The murder of Mr Floyd follows the killing, also captured on video of the killing of Ahmaud Arbery, the jogger in Georgia.
Indeed, without these videos, would those who killed these men be facing justice?
The murder of Mr Floyd follows the killing, also captured on video of the killing of Ahmaud Arbery, the jogger in Georgia. Without these videos, would those who killed these men be facing justice?
That's one spark to what we are seeing in America today. In nearly two dozen American cities, there are riots, curfews and troops called in to restore order.
Trump was quite daunted by what he saw outside the White House on Friday night. As The Washington Post reported: "More than 1,000 demonstrators massed along Pennsylvania Avenue, throwing bricks and rocks and dispersing only after 3am, when the Secret Service began to fire chemical agents. No similar scene has unfolded within view of the North Portico of the president's home in recent memory."
I was born in Washington DC and have seen the capital endure wrenching times. When Martin Luther King Jr was assassinated in April 1968, large parts of Washington burned. Troops were stationed in our neighbourhood in the northwest part of the city; days and nights of mourning and fear and hopelessness.
During the Vietnam War, when protesters would target President Nixon, buses would be driven and parked boot-to-bonnet at the White House perimeter, preventing the demonstrators from breaching the White House grounds.
During the first Gulf War, troops with machine guns patrolled the North Lawn of the White House to protect President George H.W. Bush, evoking a mood in the capital last felt in WWII.
The country today is deeply riven by forces of a profound stress, more than at any time since the civil rights movement, together with the tragedy of the Vietnam War, divided the country in the 1960s and 70s.
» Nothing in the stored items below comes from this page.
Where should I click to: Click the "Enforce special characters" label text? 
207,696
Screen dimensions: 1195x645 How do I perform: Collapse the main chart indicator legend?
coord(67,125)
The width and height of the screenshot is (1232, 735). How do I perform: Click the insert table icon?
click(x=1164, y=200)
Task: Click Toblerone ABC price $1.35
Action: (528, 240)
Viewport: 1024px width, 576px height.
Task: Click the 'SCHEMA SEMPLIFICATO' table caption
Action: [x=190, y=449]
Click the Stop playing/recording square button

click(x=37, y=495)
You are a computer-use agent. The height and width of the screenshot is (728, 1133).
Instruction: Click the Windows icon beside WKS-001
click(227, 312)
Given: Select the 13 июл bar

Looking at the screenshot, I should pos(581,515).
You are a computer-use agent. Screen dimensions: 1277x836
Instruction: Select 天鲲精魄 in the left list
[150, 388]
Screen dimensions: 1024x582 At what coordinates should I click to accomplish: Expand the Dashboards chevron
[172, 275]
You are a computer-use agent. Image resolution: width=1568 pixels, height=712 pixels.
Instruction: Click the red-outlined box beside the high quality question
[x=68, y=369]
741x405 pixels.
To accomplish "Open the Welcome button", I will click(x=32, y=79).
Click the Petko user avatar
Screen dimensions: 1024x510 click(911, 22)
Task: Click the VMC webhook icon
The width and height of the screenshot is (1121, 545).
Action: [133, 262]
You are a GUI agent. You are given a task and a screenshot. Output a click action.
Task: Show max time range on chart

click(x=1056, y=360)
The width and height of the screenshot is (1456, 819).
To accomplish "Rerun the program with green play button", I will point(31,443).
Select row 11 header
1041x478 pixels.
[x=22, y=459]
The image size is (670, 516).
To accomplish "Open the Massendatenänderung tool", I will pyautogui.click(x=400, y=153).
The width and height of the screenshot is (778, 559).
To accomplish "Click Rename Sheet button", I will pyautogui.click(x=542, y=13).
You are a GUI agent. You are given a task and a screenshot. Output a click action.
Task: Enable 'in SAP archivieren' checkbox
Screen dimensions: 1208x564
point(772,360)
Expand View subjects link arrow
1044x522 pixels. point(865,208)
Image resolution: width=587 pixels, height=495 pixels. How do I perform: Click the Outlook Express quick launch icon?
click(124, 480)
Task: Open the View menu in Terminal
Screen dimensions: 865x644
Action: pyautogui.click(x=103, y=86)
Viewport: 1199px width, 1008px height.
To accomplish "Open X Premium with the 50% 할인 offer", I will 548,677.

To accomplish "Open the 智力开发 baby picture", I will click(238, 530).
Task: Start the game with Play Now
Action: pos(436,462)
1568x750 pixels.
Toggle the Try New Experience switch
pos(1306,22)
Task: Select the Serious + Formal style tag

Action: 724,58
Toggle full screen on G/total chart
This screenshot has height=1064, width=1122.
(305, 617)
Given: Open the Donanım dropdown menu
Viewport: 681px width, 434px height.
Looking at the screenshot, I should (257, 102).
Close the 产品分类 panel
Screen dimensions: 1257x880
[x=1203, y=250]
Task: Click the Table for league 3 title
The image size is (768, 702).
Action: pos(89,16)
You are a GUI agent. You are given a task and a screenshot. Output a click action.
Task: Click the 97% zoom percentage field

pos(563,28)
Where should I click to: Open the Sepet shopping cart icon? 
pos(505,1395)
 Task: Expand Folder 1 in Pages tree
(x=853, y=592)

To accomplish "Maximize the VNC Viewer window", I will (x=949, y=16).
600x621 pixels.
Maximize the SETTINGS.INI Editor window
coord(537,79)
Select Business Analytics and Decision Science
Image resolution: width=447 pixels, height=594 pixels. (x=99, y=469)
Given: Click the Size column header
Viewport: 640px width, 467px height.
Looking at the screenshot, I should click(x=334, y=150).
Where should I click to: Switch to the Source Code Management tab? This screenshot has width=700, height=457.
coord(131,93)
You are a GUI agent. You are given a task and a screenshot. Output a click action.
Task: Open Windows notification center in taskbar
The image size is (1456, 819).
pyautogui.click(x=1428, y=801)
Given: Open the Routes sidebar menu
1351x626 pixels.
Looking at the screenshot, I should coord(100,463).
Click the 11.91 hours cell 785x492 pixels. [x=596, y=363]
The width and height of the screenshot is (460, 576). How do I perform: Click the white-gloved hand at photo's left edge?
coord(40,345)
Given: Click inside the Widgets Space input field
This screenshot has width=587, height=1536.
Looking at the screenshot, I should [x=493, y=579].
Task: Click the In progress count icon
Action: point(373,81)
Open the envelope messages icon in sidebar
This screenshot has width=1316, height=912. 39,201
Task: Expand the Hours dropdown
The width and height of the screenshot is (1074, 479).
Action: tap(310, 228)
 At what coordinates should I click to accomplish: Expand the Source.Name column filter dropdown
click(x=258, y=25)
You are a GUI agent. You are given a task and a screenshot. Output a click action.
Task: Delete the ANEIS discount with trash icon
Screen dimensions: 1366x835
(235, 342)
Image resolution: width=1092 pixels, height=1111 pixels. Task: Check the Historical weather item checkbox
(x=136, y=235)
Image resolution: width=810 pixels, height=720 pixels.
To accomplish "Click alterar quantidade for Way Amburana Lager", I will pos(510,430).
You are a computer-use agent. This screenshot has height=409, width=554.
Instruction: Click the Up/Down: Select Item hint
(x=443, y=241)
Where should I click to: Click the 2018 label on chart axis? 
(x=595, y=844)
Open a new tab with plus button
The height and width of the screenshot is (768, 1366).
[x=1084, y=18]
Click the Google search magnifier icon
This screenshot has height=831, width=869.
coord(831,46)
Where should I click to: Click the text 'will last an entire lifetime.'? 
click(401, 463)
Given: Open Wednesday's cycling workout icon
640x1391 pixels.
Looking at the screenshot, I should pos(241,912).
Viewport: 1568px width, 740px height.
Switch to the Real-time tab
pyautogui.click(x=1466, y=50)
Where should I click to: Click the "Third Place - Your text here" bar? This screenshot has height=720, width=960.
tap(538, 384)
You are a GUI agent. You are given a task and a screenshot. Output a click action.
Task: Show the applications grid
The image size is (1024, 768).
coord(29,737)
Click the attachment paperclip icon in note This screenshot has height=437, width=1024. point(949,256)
This last week has been just terrible.
The country today is deeply riven by forces of a profound stress, more than at any time since the civil rights movement, together with the tragedy of the Vietnam War, divided the country in the 1960s and 70s.
The death toll of 100,000 lost from COVID-19 was crossed: the number of lives lost on September 11 repeated every three days over 90 days. While post-peak in many states, such as New York, it is still accelerating in others, and thousands more will die in the coming weeks. A second wave may yet hit before the year is out, and while extraordinary, unprecedented work is being done to secure a vaccine, that is far from assured.
Unemployment has soared with 40 million out of a job in a tanking economy, with no prospects for a quick improvement as America re-opens.
And now violence is erupting from coast to coast.
In times of profound crisis, Americans turn to their president for comfort and direction. Think of Ronald Reagan after the Challenger spacecraft was lost on take-off, Bill Clinton after the bombing of the government building in Oklahoma City, George W. Bush in the rubble of the twin towers days after September 11, Barack Obama after the massacre of school kids in Connecticut (it was his hardest day as president, he has said), and singing Amazing Grace after black parishioners were murdered in a church in South Carolina.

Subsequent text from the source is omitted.